Les activités de cet axe, au sein du LUDI, nous mettent en relation avec l’école « culture, société et organisations » et plus précisément les laboratoires CRHIA et CEREGE ainsi que la fédération de recherche NUMERIC (fédération en préfiguration, qui pourrait être dissoute au sein d’une fédération de recherche LUDI).

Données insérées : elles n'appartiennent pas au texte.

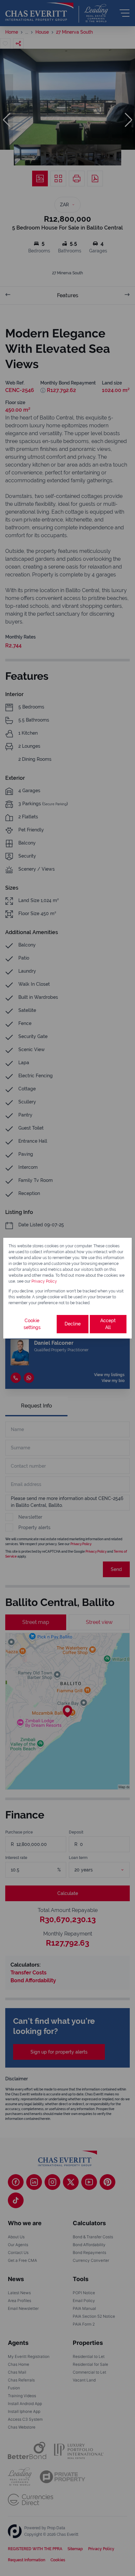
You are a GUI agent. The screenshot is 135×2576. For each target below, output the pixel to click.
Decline (73, 1323)
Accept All (108, 1324)
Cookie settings (32, 1324)
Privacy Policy (44, 1281)
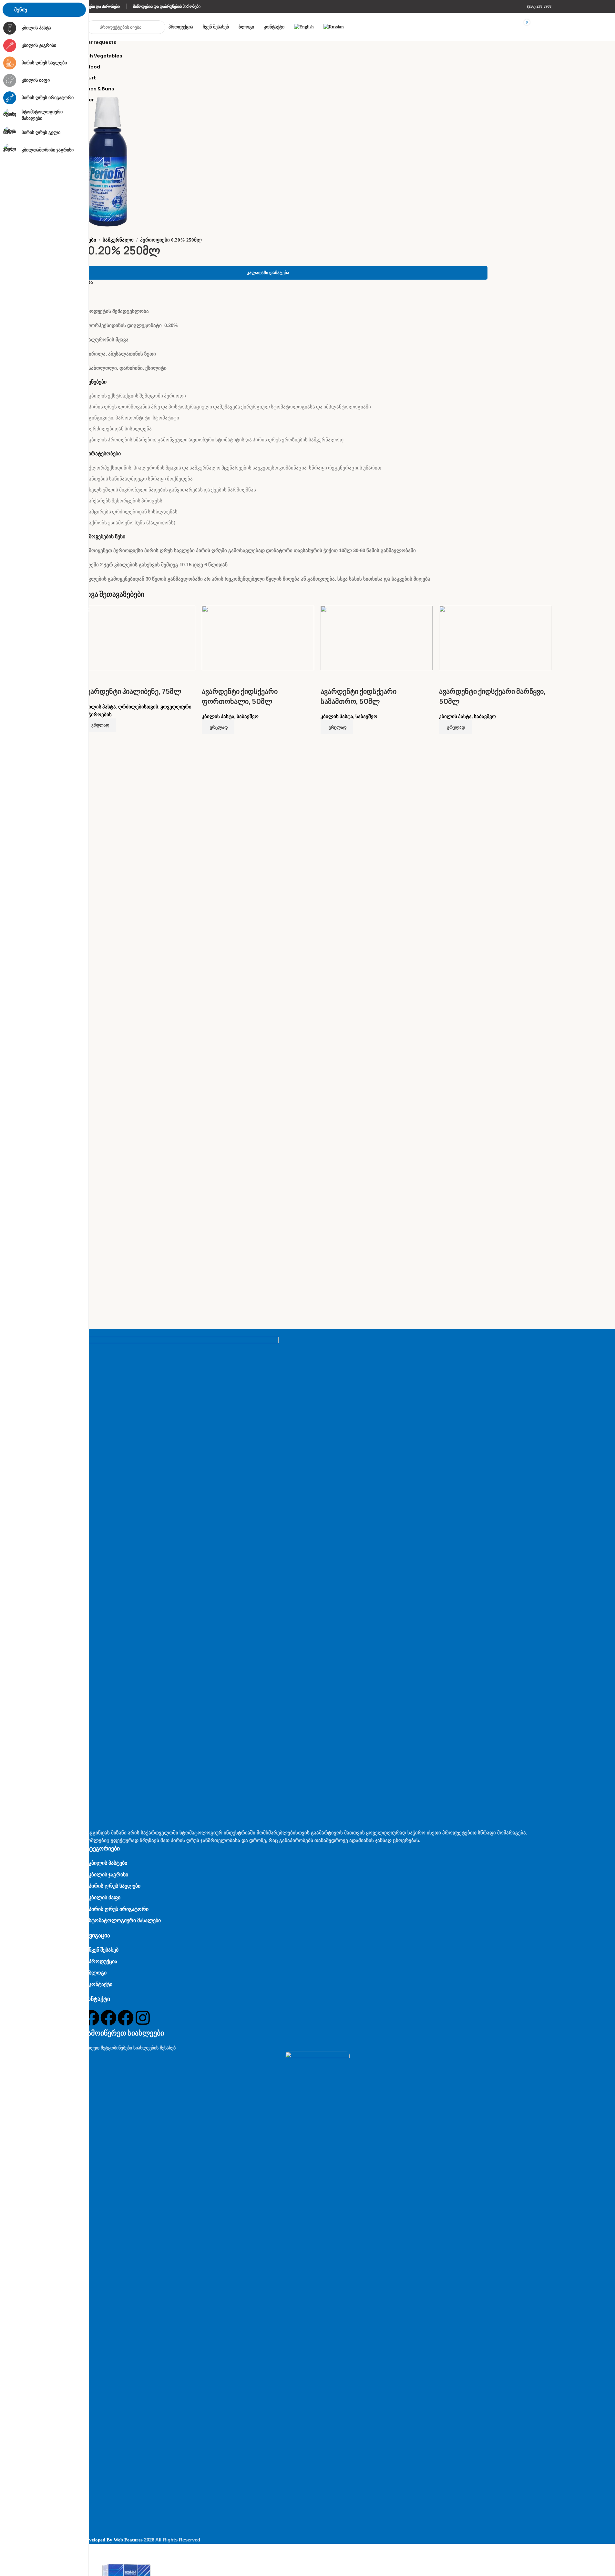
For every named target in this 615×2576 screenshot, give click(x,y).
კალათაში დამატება (268, 272)
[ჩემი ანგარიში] (549, 27)
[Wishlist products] (537, 27)
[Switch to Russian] (333, 27)
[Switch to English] (304, 27)
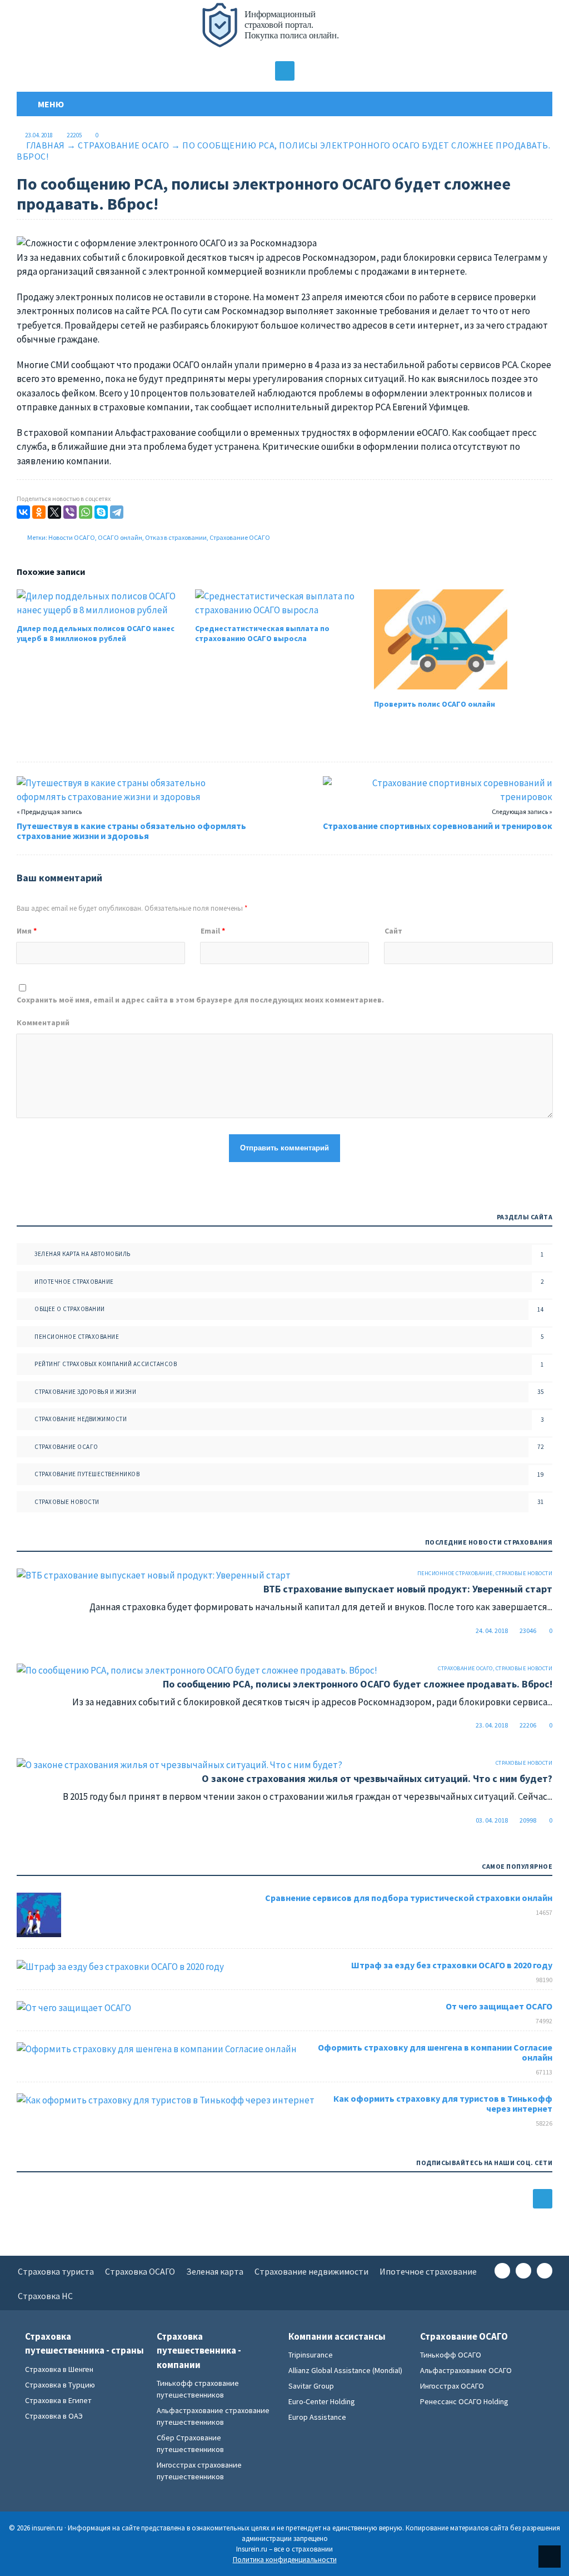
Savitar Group (311, 2386)
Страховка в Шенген (59, 2369)
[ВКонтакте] (23, 512)
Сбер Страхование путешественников (190, 2443)
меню (49, 104)
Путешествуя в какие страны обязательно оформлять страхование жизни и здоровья (131, 830)
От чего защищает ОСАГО (499, 2006)
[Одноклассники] (39, 512)
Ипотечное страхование (74, 1281)
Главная (45, 145)
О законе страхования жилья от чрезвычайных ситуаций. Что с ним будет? (377, 1778)
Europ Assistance (317, 2417)
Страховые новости (66, 1502)
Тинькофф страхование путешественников (198, 2389)
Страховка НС (45, 2295)
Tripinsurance (310, 2355)
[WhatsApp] (85, 512)
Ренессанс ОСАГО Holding (464, 2401)
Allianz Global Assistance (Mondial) (345, 2370)
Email (213, 931)
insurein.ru (284, 30)
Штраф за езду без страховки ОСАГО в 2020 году (451, 1965)
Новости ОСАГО (71, 537)
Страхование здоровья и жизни (85, 1392)
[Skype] (101, 512)
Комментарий (43, 1023)
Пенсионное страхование (76, 1337)
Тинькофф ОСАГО (450, 2355)
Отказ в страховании (176, 537)
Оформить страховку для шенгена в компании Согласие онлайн (435, 2052)
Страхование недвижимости (80, 1419)
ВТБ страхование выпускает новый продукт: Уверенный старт (407, 1588)
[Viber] (70, 512)
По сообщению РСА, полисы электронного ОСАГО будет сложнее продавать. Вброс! (357, 1683)
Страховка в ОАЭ (54, 2416)
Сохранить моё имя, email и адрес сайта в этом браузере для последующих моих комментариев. (200, 1000)
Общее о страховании (69, 1309)
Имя (27, 931)
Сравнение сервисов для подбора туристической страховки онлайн (408, 1897)
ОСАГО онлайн (120, 537)
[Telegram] (116, 512)
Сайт (393, 931)
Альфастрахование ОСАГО (466, 2370)
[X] (54, 512)
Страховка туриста (56, 2271)
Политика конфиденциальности (285, 2559)
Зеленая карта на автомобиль (82, 1254)
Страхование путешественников (86, 1474)
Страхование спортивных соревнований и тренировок (437, 825)
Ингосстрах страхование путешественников (199, 2470)
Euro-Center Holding (321, 2401)
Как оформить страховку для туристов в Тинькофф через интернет (442, 2103)
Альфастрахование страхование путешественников (213, 2416)
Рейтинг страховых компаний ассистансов (105, 1364)
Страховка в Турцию (60, 2385)
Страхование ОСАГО (123, 145)
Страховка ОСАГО (140, 2271)
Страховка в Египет (58, 2400)
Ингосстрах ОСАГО (452, 2386)
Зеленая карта (214, 2271)
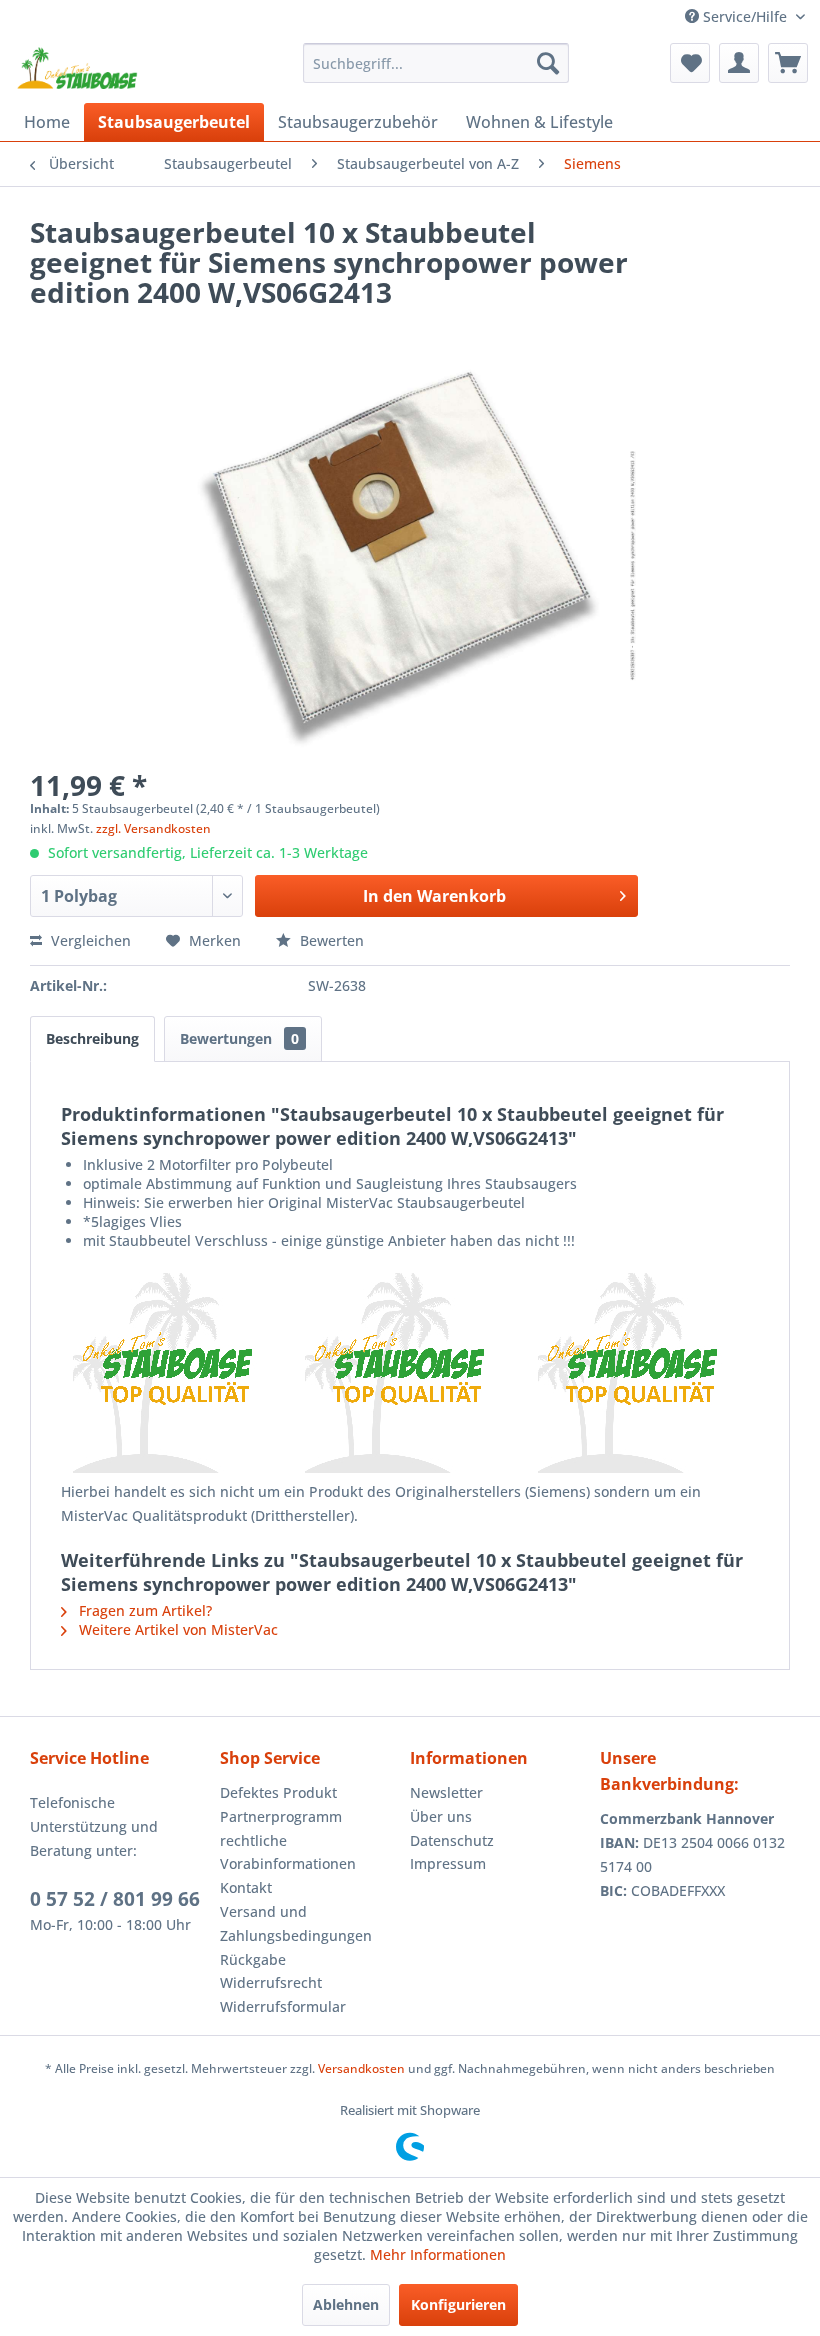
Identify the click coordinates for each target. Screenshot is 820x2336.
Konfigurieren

Nous nous intéressons plus spécifiquement dans cet axe aux contenus numériques créés par et/ou pour l’homme (qui représentait la spécifié exclusive de notre précédent contrat). La problématique de la gestion intelligente et interactive de contenus numérique s’enrichit ainsi de contenus dynamiques, complexes, hétérogènes, multiples, à des échelles d’intérêt potentiellement variables ce qui vient alimenter les recherche au sein du laboratoire en terme de développement de solutions issues de l’intelligence artificielle, intégrant une nécessaire contextualisation des traitements, l’utilisation de représentations sémantiques de différents niveaux (connaissances métier, expert), le développement de méthodes de raisonnements adaptatifs et d’apprentissage automatique, et le déploiement de nouvelles modalités d’interactions Homme-Machine et Homme-Contenus. Le caractère massif des données à gérer nous pousse également à réfléchir à de nouvelles modalités d’acquisition et de collecte de certaines de ces données (mode et moyens de captures adaptés et adaptatifs) ou encore de fouille dans ces données (réseaux complexes, analyse formelle des concepts, techniques de recherche d’information textuelle). La culture, l’éducation, le tourisme ou encore le patrimoine (presse ancienne, ethnologie et musées, numismatique), sont les domaines applicatifs traités au L3i, notamment avec un focus spécifique sur les villes littorales (LUDI). Tous ces domaines se caractérisent par l’importante mutation due à la place importante et massive qu’occupent les TIC en leur sein aujourd’hui. Ainsi, au-delà des données nativement numériques et des données cyber-physiques issues de capteurs divers, il y a également les grands projets de dématérialisation nationaux et internationaux (exemple : initiative « Time Machine » de l’EPFL) qui viennent bouleverser encore les divers secteurs cités ci-dessus. Ces évolutions engendrent une nouvelle vision sur les modes de production de contenus, génèrent quotidiennement de nouveaux usages, et contribuent à une innovation constante des modèles et acteurs économiques du secteur, avec une industrie des contenus qui soulève de nombreuses questions technologiques et sociétales : enjeux technologiques, managériaux dans les organisations publiques et privés (qui nous mettent en lien avec le laboratoire CEREGE), ethnographiques et historiques (CRHIA) ou encore en géographie humaine (LIENSs).